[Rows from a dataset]
----
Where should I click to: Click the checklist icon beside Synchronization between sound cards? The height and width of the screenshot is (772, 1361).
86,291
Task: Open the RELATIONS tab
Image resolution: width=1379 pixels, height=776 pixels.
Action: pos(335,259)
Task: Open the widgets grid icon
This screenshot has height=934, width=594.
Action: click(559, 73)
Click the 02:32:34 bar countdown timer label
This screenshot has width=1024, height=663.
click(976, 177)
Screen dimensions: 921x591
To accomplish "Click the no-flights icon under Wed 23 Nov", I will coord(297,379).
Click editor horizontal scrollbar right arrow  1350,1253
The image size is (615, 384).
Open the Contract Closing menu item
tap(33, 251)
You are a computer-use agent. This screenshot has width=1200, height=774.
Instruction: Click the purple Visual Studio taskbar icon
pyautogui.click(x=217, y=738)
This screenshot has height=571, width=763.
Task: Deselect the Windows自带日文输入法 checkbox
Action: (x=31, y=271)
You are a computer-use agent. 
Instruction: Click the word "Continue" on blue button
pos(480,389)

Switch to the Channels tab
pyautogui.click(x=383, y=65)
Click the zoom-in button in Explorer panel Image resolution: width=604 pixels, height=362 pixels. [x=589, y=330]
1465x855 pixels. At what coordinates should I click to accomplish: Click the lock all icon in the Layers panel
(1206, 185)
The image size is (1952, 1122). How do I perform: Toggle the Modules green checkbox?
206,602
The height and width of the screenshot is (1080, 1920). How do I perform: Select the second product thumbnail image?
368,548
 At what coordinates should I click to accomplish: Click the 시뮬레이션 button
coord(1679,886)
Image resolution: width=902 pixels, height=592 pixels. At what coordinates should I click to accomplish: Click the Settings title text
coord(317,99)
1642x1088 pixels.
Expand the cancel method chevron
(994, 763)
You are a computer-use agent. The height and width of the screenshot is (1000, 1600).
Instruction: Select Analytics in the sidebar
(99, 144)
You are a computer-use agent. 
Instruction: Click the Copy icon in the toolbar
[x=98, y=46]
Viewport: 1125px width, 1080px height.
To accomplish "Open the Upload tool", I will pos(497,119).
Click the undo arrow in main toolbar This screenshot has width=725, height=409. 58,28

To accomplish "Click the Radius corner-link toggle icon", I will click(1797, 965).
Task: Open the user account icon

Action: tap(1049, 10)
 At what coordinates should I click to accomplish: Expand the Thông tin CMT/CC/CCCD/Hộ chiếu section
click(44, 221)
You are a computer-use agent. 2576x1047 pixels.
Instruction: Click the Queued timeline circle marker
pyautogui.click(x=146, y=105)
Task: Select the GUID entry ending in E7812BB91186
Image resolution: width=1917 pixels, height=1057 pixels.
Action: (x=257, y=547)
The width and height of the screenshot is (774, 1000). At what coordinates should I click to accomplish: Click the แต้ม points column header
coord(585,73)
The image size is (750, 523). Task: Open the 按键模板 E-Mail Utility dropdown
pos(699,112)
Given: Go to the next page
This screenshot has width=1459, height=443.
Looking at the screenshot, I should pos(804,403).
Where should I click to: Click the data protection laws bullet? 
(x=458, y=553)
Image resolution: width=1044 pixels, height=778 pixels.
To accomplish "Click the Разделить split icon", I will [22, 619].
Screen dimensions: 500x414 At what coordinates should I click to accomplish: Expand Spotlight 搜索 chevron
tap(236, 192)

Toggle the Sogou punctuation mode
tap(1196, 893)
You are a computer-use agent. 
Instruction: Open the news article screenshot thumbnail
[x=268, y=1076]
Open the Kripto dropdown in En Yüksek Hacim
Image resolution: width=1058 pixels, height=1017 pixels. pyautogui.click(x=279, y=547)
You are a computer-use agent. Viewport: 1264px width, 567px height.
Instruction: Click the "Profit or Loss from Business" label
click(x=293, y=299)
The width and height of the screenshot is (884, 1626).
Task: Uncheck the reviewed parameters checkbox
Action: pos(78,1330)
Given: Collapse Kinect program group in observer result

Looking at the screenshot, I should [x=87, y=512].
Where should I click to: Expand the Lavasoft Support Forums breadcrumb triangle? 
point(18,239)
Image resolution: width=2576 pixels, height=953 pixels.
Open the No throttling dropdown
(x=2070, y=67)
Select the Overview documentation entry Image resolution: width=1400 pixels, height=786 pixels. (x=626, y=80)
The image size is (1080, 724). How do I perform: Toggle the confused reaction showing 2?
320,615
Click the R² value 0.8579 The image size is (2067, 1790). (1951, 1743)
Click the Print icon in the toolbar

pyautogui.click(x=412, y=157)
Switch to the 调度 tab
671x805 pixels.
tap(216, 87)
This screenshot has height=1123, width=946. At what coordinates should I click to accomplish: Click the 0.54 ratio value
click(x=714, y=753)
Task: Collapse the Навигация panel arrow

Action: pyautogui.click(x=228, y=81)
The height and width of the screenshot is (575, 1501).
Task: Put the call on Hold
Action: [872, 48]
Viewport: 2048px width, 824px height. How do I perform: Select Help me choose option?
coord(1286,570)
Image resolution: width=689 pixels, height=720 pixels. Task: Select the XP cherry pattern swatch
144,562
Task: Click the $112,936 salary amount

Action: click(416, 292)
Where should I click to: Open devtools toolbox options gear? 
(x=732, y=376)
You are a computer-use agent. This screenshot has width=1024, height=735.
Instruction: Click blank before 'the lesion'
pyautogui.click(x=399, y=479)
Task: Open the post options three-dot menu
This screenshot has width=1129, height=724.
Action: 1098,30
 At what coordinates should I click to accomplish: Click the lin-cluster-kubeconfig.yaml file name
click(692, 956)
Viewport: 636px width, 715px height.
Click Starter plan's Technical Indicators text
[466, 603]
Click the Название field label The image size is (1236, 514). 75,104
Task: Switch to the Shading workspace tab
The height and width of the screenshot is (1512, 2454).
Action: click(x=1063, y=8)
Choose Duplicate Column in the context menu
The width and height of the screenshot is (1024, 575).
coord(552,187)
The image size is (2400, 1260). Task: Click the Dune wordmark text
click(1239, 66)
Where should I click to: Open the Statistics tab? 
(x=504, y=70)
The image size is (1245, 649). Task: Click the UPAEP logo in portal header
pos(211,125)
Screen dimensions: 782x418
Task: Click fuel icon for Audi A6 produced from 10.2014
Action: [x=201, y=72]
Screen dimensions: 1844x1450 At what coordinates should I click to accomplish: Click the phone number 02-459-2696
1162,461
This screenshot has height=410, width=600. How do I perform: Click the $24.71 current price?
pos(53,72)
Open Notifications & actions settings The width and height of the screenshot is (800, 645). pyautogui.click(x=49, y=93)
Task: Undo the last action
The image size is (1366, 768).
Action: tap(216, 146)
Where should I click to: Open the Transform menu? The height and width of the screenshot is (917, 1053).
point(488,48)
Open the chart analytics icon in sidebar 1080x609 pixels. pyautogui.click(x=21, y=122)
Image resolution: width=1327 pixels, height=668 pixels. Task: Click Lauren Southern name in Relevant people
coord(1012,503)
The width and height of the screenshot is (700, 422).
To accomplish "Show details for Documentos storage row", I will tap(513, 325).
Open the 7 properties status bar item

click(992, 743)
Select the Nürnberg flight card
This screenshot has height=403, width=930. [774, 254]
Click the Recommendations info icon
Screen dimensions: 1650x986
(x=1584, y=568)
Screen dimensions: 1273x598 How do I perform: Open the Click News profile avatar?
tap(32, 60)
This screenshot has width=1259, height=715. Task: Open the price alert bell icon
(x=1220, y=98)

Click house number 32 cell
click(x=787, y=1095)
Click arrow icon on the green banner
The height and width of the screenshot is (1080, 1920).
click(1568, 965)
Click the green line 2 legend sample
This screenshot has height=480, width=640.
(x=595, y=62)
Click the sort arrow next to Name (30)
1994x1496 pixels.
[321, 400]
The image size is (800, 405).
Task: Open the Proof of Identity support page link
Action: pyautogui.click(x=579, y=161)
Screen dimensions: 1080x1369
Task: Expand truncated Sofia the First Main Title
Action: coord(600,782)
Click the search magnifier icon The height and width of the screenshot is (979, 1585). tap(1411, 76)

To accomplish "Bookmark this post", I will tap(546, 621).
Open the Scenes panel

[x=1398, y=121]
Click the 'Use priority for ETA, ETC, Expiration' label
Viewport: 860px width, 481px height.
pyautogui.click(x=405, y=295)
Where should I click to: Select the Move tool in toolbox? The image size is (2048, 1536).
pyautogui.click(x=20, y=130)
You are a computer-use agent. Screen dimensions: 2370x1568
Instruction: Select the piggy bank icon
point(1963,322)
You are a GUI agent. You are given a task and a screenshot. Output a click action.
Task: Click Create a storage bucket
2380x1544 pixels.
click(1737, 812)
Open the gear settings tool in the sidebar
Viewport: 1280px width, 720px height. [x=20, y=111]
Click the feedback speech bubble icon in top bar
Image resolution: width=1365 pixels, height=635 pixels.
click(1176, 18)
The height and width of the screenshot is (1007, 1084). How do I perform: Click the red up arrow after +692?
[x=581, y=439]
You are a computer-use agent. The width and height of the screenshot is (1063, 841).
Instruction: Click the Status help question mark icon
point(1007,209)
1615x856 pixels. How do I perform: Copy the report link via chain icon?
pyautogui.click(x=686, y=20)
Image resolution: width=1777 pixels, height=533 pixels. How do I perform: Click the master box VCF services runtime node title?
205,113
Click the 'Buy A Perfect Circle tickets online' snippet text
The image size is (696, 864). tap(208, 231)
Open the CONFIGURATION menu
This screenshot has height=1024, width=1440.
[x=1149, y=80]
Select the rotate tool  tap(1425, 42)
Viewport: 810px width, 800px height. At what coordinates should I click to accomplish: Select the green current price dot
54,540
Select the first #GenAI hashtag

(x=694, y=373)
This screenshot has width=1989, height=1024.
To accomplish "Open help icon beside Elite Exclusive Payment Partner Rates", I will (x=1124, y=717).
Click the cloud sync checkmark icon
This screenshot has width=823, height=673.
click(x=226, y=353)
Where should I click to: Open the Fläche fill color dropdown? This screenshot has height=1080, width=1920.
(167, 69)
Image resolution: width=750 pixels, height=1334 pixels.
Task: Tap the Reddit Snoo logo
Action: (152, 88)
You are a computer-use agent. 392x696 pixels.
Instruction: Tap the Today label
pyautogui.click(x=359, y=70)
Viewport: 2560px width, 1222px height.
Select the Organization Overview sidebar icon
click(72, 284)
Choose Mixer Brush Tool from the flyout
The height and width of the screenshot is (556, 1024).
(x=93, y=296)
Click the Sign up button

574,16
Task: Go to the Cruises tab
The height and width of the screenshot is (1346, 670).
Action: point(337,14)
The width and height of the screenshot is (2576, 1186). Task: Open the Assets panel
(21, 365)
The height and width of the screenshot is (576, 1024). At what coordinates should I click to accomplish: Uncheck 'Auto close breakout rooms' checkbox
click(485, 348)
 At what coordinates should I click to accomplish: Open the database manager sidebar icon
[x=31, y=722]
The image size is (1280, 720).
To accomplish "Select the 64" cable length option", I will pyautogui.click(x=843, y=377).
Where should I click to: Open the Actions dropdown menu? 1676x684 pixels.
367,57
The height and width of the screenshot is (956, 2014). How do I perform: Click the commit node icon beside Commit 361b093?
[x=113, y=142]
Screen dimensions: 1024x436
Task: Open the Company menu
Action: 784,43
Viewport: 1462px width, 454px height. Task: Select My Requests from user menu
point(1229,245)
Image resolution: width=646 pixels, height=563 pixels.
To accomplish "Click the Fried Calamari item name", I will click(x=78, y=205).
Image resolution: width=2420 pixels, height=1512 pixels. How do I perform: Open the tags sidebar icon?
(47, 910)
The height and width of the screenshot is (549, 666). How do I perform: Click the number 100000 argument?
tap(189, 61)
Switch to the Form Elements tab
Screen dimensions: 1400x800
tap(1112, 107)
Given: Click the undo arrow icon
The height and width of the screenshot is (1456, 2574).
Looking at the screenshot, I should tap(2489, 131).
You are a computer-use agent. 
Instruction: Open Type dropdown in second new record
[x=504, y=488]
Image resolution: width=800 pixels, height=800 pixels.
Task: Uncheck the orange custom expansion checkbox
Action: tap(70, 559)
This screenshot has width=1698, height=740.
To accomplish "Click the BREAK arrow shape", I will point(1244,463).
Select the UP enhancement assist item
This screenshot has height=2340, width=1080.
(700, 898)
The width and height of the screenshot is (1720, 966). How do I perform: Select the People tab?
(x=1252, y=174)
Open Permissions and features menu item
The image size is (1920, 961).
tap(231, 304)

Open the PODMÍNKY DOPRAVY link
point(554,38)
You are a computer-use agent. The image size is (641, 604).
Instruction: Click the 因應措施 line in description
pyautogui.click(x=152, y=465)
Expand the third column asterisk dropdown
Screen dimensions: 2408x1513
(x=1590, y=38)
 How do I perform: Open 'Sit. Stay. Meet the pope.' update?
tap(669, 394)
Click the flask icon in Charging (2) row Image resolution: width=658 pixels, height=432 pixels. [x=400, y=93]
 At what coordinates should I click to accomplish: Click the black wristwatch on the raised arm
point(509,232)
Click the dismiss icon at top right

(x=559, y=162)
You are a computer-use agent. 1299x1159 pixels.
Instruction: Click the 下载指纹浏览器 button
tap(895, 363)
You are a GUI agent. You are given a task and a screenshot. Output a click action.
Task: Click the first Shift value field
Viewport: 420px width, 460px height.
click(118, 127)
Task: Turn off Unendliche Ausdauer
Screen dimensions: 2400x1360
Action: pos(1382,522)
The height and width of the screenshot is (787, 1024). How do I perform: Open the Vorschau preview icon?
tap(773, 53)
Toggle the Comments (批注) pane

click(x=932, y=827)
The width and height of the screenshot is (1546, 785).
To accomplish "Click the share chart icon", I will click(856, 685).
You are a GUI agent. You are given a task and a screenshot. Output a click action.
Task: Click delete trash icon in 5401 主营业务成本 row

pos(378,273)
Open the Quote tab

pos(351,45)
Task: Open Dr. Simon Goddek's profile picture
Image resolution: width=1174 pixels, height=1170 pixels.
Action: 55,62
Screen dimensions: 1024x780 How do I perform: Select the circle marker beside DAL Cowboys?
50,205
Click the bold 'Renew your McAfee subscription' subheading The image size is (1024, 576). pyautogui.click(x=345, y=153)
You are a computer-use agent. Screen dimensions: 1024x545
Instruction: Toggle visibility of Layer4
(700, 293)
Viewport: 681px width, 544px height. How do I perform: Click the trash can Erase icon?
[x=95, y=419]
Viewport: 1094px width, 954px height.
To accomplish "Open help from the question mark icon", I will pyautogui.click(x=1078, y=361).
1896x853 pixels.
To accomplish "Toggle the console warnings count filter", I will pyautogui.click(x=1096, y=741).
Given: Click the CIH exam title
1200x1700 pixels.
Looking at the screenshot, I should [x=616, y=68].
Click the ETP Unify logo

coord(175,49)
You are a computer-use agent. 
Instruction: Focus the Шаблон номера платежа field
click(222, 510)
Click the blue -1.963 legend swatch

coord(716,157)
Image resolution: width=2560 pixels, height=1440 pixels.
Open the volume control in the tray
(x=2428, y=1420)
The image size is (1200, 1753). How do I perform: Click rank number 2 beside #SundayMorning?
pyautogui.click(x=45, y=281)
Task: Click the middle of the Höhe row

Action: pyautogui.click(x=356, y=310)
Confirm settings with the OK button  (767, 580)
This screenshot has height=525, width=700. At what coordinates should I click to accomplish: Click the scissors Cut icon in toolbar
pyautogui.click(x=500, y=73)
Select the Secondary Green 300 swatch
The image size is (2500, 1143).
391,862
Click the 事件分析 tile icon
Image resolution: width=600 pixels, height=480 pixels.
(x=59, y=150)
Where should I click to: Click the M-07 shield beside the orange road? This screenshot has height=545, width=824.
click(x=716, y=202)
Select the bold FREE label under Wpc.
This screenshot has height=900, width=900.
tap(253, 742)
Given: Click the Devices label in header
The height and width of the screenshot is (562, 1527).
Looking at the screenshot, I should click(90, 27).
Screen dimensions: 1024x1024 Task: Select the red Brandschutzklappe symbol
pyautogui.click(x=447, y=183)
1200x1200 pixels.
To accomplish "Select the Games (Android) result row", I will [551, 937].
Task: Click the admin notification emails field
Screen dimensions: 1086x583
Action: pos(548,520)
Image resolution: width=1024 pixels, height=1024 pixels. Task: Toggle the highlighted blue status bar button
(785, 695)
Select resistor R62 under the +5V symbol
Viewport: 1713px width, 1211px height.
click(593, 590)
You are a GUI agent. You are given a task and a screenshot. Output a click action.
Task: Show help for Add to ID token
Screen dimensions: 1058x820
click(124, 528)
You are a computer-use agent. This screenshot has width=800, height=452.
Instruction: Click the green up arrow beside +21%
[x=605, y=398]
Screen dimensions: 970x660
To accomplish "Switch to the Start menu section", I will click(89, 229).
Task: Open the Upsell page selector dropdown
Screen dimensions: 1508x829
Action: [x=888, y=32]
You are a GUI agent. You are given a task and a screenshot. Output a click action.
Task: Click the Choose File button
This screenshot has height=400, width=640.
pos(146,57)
----
** Instructions for the task **
Convert the lines of the material starting at the line containing "The height and width of the screenshot is (1007, 1084)." and ending at the line containing "(x=694, y=373)" into a numbered list, omitting any blank lines.

** Exercise output **
1. The height and width of the screenshot is (1007, 1084). How do I perform: Click the red up arrow after +692?
2. [x=581, y=439]
3. You are a computer-use agent. The width and height of the screenshot is (1063, 841).
4. Instruction: Click the Status help question mark icon
5. point(1007,209)
6. 1615x856 pixels. How do I perform: Copy the report link via chain icon?
7. pyautogui.click(x=686, y=20)
8. Image resolution: width=1777 pixels, height=533 pixels. How do I perform: Click the master box VCF services runtime node title?
9. 205,113
10. Click the 'Buy A Perfect Circle tickets online' snippet text
11. The image size is (696, 864). tap(208, 231)
12. Open the CONFIGURATION menu
13. This screenshot has height=1024, width=1440.
14. [x=1149, y=80]
15. Select the rotate tool  tap(1425, 42)
16. Viewport: 810px width, 800px height. At what coordinates should I click to accomplish: Select the green current price dot
17. 54,540
18. Select the first #GenAI hashtag
19. (x=694, y=373)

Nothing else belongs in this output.